Centro de privación de libertad en Quito: analizan tres opciones para su reubicación
Vecinos de Chillogallo dicen que desde que está el centro de privación de libertad hay más inseguridad y riesgo. El predio pertenece al Municipio

El objetivo inicial de la Casa de Confianza era albergar a privadas de la libertad en estado de gestión o con niños menores de tres años.
Lo que debes saber
- El centro de privación de libertad número tres funciona en Chillogallo, en el sur de Quito, desde el 2014. Para lo moradores es un vecino incómodo y piden su salida
- El predio pertenece al Municipio de la capital y se entregó en comodato al Snai. Un informe de la Administración Zonal Quitumbe dice que el uso del suelo no es compatible
Luego de meses de reclamos por parte de moradores de Chillogallo, en el sur de Quito, la permanencia de la Casa de Confianza (centro de privación de libertad N.° 3) entra en una fase de definición. La Administración Zonal Quitumbe aseguró que se analizan tres posibles lugares para una eventual reubicación.

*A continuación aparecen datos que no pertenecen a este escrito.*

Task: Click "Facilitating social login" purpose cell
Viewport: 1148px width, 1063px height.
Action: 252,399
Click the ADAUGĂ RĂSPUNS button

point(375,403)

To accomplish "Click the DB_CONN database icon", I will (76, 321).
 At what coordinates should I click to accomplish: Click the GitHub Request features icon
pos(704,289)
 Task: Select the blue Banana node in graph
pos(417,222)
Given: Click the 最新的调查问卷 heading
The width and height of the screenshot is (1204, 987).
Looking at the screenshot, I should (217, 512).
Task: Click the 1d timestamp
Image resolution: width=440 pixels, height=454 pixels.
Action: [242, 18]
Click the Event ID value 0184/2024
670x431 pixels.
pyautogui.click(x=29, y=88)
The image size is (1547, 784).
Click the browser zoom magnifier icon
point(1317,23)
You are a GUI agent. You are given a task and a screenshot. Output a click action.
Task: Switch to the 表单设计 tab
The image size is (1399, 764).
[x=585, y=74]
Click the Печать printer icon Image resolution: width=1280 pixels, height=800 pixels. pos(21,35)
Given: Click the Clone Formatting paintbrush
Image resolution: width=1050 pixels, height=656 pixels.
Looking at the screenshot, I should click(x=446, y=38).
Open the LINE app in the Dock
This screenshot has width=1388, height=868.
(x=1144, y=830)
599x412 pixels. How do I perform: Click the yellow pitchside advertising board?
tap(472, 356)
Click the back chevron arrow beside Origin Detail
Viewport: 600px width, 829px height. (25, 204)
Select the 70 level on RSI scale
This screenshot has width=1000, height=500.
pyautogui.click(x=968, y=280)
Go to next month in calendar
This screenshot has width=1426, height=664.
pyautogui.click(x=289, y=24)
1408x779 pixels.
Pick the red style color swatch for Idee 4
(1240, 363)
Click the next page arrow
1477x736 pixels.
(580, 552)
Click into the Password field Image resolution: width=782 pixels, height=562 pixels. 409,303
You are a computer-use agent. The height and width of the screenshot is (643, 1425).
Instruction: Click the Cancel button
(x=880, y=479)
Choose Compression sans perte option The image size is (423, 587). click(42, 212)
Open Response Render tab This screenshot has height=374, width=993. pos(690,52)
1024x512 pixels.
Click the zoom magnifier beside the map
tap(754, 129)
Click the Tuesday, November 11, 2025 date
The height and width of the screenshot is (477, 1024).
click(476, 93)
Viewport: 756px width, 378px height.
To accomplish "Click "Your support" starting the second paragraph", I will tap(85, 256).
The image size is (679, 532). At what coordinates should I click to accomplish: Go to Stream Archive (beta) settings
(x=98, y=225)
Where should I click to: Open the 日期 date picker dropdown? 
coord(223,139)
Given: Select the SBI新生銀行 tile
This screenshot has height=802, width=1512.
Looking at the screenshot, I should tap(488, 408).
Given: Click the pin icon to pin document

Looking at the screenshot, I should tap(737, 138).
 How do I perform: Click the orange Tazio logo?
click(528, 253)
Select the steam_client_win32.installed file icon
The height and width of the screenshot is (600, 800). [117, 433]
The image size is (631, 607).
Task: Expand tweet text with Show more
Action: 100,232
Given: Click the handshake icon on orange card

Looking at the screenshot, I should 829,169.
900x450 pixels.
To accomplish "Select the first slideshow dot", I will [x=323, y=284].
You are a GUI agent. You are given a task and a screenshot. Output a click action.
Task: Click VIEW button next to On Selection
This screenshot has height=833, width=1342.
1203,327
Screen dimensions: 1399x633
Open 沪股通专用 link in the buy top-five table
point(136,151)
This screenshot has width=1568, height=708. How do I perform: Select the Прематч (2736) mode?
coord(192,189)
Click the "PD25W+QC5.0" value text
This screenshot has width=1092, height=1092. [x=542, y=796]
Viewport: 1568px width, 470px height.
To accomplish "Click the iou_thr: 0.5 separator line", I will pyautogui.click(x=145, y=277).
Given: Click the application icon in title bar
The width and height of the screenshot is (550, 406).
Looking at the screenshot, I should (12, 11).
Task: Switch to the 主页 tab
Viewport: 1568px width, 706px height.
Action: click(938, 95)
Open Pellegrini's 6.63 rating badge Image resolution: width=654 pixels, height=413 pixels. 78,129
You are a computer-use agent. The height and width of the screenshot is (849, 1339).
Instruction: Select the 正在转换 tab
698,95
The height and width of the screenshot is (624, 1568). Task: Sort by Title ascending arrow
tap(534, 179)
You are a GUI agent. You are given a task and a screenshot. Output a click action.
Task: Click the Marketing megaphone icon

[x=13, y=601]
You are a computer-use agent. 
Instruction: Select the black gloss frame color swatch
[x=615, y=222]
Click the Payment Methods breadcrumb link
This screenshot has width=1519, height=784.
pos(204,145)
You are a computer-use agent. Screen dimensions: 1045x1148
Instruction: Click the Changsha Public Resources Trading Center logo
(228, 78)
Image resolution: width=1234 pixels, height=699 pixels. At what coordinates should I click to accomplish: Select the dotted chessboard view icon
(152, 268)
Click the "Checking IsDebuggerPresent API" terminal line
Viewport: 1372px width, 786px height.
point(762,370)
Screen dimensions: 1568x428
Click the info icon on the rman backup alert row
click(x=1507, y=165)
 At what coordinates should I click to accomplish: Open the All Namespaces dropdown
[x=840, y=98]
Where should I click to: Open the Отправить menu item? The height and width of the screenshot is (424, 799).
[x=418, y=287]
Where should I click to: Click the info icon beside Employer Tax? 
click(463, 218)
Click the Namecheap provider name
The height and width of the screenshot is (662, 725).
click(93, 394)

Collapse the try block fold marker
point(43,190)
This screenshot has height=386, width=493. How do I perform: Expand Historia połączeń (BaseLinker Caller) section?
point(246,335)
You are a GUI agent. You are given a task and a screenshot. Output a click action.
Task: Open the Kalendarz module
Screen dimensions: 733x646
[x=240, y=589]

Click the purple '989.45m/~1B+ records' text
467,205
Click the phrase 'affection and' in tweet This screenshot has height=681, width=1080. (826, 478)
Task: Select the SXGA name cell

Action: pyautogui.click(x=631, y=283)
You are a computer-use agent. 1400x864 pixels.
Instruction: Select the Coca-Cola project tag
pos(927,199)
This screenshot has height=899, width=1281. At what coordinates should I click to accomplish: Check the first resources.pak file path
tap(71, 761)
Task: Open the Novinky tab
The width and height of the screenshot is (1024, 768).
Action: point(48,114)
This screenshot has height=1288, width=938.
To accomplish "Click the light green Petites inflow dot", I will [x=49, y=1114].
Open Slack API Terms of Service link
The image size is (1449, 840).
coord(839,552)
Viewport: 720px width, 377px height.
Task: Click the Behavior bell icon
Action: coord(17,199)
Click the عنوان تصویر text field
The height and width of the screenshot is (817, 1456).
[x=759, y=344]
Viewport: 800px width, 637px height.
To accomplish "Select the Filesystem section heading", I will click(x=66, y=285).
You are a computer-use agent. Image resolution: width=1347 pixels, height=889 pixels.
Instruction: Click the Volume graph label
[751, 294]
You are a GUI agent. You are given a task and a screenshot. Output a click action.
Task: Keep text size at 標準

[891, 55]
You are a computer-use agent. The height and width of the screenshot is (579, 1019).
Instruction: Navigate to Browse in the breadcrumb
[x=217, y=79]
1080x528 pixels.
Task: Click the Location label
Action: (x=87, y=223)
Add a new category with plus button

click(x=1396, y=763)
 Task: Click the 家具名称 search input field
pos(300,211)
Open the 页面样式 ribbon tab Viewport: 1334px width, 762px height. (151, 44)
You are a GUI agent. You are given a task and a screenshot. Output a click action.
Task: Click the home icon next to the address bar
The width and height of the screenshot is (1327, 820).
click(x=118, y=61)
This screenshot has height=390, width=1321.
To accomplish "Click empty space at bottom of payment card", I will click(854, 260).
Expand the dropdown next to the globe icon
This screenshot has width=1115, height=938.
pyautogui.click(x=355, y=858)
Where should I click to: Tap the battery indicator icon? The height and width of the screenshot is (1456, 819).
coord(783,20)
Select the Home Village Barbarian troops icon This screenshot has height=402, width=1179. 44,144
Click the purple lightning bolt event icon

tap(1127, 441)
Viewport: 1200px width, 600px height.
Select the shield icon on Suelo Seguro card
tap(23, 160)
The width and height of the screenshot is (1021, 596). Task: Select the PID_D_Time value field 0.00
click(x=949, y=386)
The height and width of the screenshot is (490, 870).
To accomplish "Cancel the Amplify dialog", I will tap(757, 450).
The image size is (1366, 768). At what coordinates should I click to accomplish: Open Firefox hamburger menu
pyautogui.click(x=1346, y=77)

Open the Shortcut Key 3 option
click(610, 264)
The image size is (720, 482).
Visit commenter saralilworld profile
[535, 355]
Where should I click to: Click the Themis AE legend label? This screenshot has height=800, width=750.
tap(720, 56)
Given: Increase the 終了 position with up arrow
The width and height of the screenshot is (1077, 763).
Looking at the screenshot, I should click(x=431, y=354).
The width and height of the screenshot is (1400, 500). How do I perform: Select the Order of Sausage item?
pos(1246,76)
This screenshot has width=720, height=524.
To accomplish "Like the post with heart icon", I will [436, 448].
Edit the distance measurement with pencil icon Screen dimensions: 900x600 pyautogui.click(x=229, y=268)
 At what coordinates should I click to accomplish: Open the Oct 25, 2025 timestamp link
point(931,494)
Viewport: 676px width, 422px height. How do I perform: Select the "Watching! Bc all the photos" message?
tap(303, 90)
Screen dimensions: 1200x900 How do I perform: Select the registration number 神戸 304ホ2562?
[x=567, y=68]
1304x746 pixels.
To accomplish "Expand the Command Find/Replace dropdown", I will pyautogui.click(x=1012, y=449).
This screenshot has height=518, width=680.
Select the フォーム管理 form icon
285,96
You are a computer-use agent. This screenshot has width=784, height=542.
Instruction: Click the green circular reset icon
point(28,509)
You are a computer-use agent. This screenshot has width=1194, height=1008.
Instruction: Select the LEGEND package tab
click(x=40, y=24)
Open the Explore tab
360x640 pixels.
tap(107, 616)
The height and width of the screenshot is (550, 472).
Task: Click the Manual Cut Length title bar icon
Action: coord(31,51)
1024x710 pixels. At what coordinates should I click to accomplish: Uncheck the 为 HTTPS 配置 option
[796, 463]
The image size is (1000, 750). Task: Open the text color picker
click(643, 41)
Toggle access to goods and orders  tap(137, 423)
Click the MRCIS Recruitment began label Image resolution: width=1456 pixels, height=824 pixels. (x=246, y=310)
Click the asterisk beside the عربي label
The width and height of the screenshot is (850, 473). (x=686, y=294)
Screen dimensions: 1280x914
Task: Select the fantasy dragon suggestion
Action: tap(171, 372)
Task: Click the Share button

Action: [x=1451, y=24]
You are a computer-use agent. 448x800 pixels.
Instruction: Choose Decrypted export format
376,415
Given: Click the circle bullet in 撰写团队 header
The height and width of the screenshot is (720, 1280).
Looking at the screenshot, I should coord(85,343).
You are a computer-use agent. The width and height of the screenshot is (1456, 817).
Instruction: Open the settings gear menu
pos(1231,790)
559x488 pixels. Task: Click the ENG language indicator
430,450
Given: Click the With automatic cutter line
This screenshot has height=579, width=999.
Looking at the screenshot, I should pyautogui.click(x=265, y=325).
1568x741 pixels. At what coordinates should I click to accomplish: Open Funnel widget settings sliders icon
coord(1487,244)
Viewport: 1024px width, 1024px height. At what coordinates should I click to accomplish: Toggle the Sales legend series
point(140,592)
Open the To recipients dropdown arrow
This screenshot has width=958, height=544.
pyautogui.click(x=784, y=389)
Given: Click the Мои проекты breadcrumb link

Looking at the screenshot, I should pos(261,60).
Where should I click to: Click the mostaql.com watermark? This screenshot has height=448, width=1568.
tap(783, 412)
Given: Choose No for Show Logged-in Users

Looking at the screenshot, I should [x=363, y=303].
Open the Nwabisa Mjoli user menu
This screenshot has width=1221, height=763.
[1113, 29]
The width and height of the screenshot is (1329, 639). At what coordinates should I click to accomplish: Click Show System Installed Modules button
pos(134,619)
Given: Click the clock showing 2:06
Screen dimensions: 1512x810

Te invitamos a leer: Patrulla policial que trasladaba a un detenido se volcó en el norte de Quito
La situación del predio fue tratada el 8 de abril de 2026 en la Comisión de Seguridad del Municipio de Quito, donde compareció Fernando Altamirano, delegado de la Administración Zonal Quitumbe.
Durante su intervención, explicó que el predio donde actualmente funciona el centro es de propiedad municipal y fue entregado en comodato en 2007, acuerdo que finalizó en 2017 sin que se haya formalizado su continuidad o cierre mediante un acto administrativo.
Altamirano señaló que los informes jurídicos y ambientales levantados por la Administración Zonal son desfavorables para la renovación del comodato. Entre los principales argumentos consta la incompatibilidad del uso de suelo, ya que el sector está catalogado como zona habitable y residencial, según el Informe de Regulación Metropolitana (IRM).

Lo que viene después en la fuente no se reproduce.